J’apporte mon soutien au rapport de Mme  Köstinger. En l’absence d’une politique forestière commune la stratégie forestière permet une coordination et une mise en cohérence des politiques européennes et nationales qui sont en lien avec la sylviculture. Par ses orientations et ses recommandations aux États membres celle-ci permet une valorisation et une gestion durable de la ressource forestière européenne souvent mal et sous exploitée et potentiellement riche en croissance et emplois. Elle est un levier important pour la biodiversité et dans la lutte contre le réchauffement climatique.
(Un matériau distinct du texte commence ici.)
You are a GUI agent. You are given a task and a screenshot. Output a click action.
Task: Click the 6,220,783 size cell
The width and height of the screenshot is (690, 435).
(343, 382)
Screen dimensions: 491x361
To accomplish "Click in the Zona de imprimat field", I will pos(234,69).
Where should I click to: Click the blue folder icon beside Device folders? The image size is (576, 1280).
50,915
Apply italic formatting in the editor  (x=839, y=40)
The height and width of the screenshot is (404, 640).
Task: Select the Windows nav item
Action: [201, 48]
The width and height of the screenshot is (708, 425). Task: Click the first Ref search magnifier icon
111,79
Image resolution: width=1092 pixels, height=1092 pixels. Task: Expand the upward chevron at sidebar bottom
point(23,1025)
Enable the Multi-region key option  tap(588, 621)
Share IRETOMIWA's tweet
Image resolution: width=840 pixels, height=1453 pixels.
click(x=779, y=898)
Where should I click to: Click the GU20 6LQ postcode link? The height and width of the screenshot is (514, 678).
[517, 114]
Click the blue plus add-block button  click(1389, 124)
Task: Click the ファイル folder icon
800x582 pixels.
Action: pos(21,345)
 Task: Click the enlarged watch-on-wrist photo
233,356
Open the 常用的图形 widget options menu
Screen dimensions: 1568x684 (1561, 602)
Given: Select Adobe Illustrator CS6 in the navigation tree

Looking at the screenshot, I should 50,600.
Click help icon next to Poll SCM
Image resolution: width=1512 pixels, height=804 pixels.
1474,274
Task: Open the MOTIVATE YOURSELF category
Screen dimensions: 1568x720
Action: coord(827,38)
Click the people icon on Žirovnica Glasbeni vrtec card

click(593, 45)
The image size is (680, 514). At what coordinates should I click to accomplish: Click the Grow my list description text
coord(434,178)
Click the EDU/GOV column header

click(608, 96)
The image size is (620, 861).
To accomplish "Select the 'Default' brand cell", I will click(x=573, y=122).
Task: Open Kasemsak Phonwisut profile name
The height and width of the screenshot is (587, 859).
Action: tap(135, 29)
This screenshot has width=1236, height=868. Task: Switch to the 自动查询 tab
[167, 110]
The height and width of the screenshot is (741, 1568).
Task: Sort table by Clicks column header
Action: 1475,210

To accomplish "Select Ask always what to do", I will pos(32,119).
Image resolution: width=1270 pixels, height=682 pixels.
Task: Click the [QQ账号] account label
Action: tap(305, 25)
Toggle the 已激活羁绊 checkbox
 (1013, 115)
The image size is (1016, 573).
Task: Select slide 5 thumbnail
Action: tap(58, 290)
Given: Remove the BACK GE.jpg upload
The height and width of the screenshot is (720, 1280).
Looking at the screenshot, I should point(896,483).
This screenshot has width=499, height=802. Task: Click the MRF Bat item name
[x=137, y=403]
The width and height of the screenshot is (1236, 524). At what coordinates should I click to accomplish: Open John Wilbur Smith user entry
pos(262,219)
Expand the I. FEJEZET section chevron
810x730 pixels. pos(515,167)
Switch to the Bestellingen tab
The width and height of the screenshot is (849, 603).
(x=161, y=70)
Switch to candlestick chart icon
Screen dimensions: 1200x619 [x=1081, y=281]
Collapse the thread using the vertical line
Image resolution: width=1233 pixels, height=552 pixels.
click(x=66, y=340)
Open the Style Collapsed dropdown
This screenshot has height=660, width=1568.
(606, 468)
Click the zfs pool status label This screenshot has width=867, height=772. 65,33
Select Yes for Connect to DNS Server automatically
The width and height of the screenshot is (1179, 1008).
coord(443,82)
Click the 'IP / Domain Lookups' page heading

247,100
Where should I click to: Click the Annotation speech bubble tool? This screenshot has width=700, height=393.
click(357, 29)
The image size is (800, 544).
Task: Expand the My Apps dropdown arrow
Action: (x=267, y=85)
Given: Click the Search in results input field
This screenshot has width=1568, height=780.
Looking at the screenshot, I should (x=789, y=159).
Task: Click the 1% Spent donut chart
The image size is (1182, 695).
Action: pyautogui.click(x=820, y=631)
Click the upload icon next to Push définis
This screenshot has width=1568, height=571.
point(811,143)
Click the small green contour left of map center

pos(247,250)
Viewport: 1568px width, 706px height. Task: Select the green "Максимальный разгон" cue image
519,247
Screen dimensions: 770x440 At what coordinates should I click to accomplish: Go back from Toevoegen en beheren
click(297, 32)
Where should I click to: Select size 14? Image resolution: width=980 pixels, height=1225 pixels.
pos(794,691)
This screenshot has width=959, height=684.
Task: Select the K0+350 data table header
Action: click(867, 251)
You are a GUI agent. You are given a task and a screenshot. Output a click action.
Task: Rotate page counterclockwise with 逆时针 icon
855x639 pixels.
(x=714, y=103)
Je me réjouis de retrouver un de mes amendements dans ce rapport appelant la Commission à analyser les difficultés d’approvisionnement en bois ronds, de l’aval de la filière et à venir en aide à ce secteur. En effet ces dernières années les exportations de grumes non transformées vers certains pays tiers comme la Chine pour y être transformées en meubles ensuite revendus dans l’UE posaient problème: faute de régulation du marché de nombreux industriels européens de première transformation se sont retrouvés privés d’approvisionnement et à un renchérissement de la matière première dont ils ont besoin pour faire fonctionner leurs entreprises, mettant celles-ci en difficulté avec les conséquences que l’on sait pour l’emploi en territoire rural.